Should a potential tenants minimum income be 3x the rent, before or after taxes?
I do 3x gross income.
gross, most people in NY wouldn't even qualify if it was compared to net.
In my market, asking tenants to have an income of 3x the rent often isn't feasible. On the other hand, you live quite far away from me, and I've seen many American investors swear by this rule.
Theoretically, you want your tenants to have lots of income. However, when people have high incomes, they become home buyers instead. I am assuming that you want long term tenants, and most renters stay for the long term because of income limitations.
Good question. I don't use a hard and fast rule for the income portion with everyone across the board.
And there are factors to consider such as what is included in the rent..... Is it just rent and tenant pays ALL the bills or is it ALL BILLS PAID or SOME BILLS PAID type of structure??
If the unit is rent only covers rent then sticking close to that 1/3 (33%) of income number plus or minus a few points is probably the safe bet on getting your money every month. They will have to pay utility bills on top of rent.
If the unit is all bills paid then you should be more lenient with the ratio because they don't need the extra income to pay bills since you are already paying them. Maybe up to 50-55% of income is acceptable.
If the unit is some bills paid and not others then something between 33% and the 55% is more workable.
I would think as with any tenant you have to use discretion in the matter. Say someone works in a field where incomes are subject to change dramatically such as oil and gas, certain types of construction like road building etc, these people may work large numbers of hours and make good money but there is usually some level of base pay and should conditions change such as oil prices dropping or say having a wet summer where construction might be delayed for extended periods etc, you will want to evaluate a prospective tenant on a base pay as well as the highest gross income possible.
In an oil and gas situation it would be totally possible for a person/family to make $4000 a month right and your rent lets say is $1500/mo, well what happens when the price of oil drops and there is no overtime pay coming in and that monthly income drops to $2000/mo???? Will you get your rent payment or will they pay the 2 car payments and buy food and take Jack or Jill to the doctor because of the chronic bronchitis they have had since they were 2 years old......??? (just had a tenant leave yesterday in this exact situation, numbers were different and they had a new baby not a chronic health issue but the job was oil and gas fracking and income was cut in half in a matter of 60 days.

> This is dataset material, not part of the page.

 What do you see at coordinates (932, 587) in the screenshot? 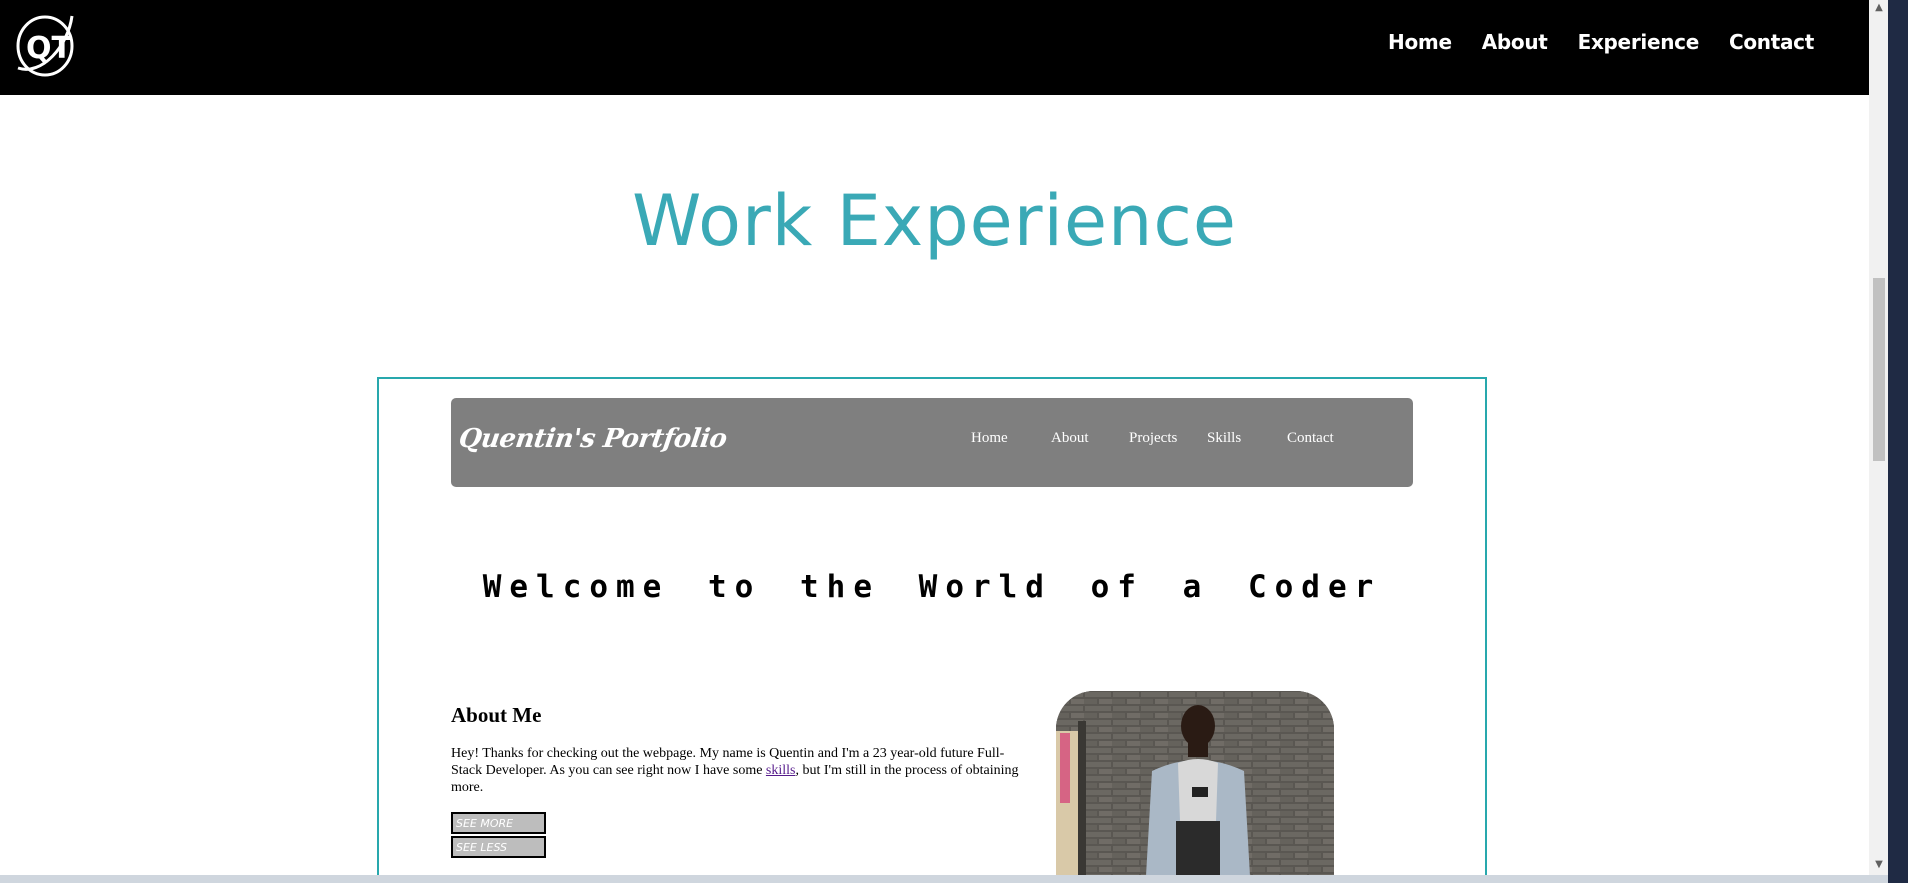
I see `welcome-heading: Welcome to the World of a Coder` at bounding box center [932, 587].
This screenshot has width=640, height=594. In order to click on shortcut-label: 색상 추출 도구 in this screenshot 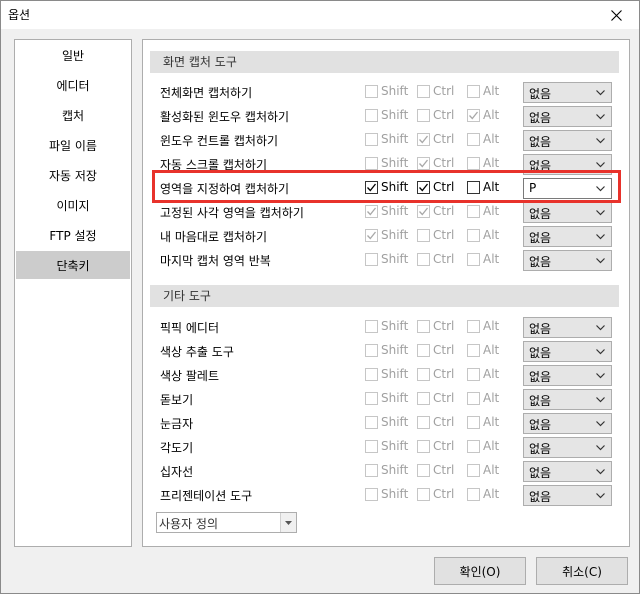, I will do `click(197, 352)`.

They found a different job for the husband and left - leaving the security deposit behind)
These are all things that a manager or landlord needs to know about their market and who is applying to rent. Further more about knowing your market, it's not good enough at times to know employment is good right now, or that yeah other factors are good right now. You should take some time to know MORE about what drives the market you are investing in and how those drivers of the market can, will or won't change.

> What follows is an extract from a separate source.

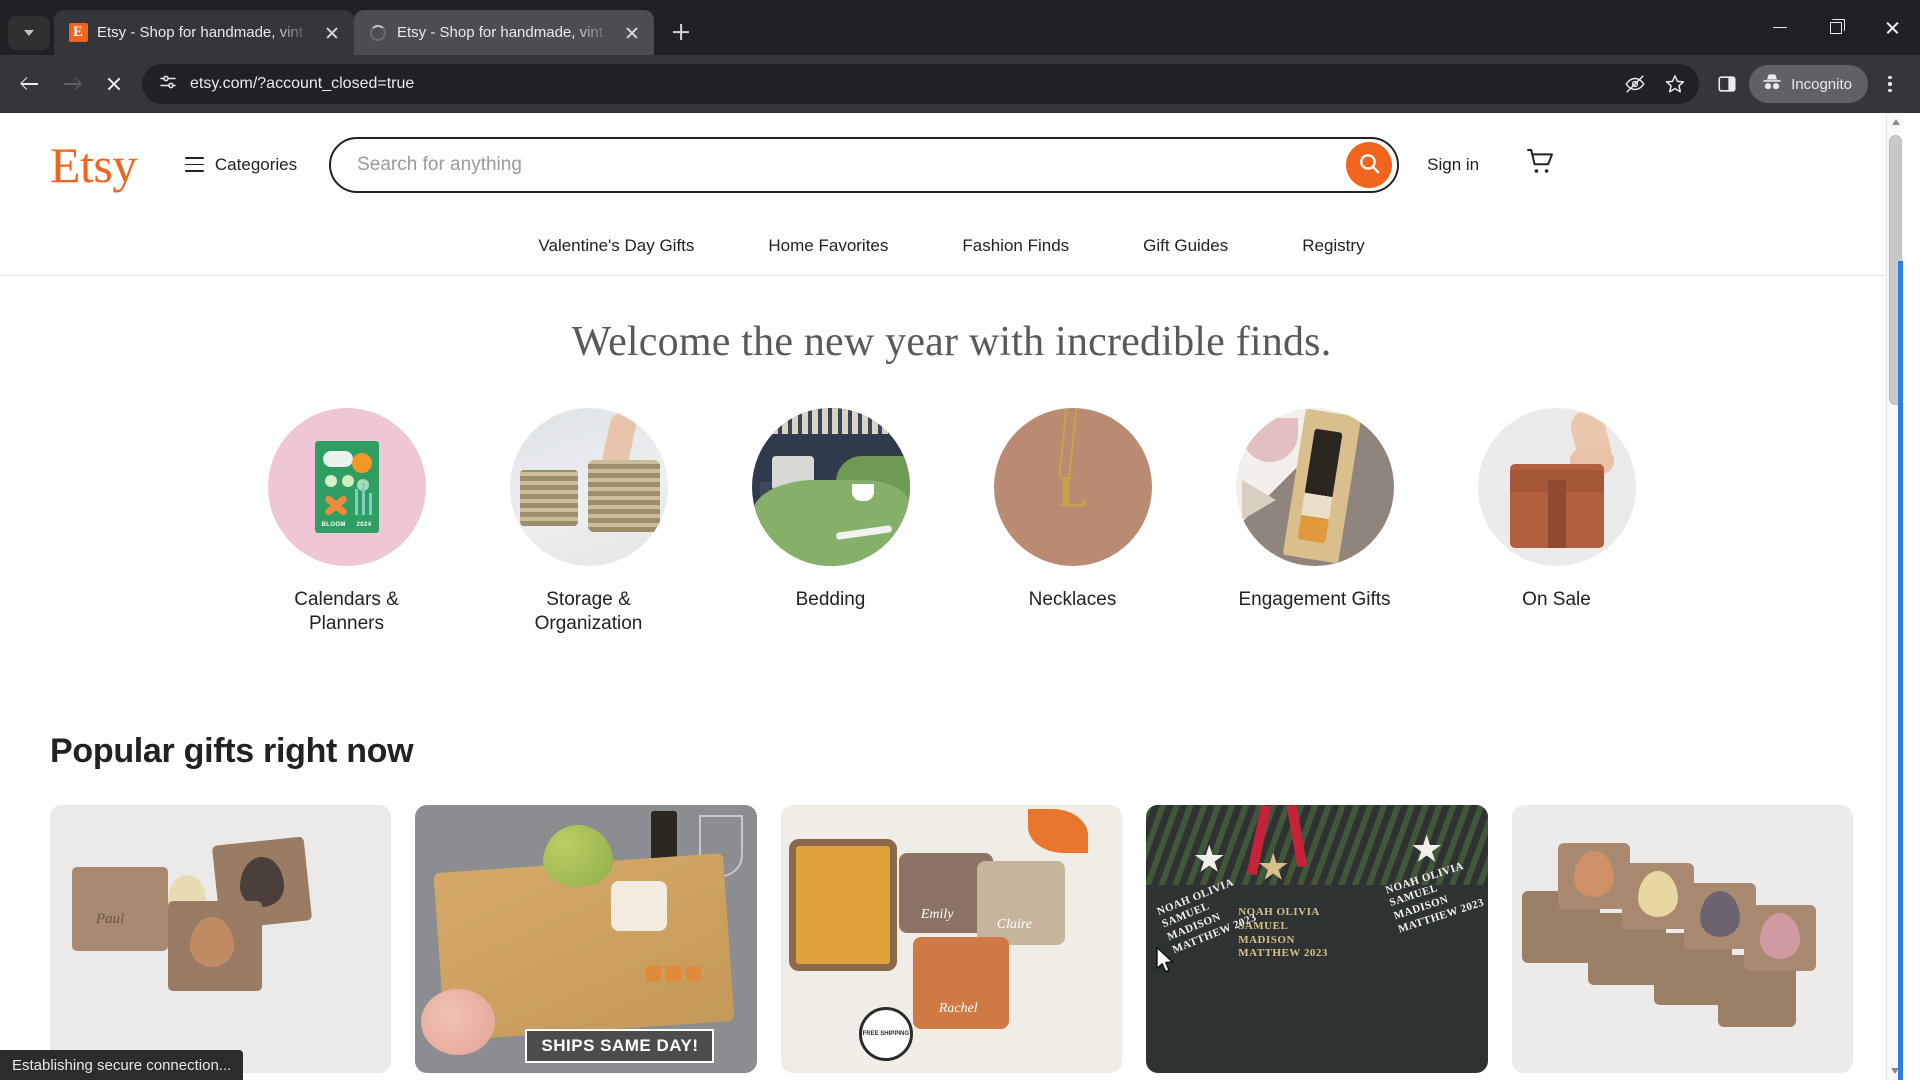 The width and height of the screenshot is (1920, 1080). What do you see at coordinates (78, 33) in the screenshot?
I see `etsy-favicon: E` at bounding box center [78, 33].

An example in the other direction might be that someone builds an ethanol plant on the edge of town, and yes that may be subject to fuel price, commodity prices (corn used to make ethanol) and oil and gas markets etc etc but just for the sake of the argument.... Lets say the plant is built and its a 20 million dollar or a 75 million dollar investment to come online and produce a product. Well it's not likely that someone spent all that money to close a plant in 12 months or 24 months from now and walk away, so it is probably more secure than oil and gas drilling activity. If that plant brings 100 new jobs to the area, you can probably bet they will be here next year and the year after.
Same would go for a new hospital that might now be open. You will need all kinds of people to run the facility and treat patients and that is not likely to change.
These might not be the best and most true examples one could use but it's what came off the top of my head and you should get the idea I am getting at I hope.
I use 3x gross to weed out the people who can't really afford it anyway. Throw a 600+ credit score on top of that and the rest of the unqualified are weeded out.
I use gross as a guideline; work history/how long at a job is also very important to me.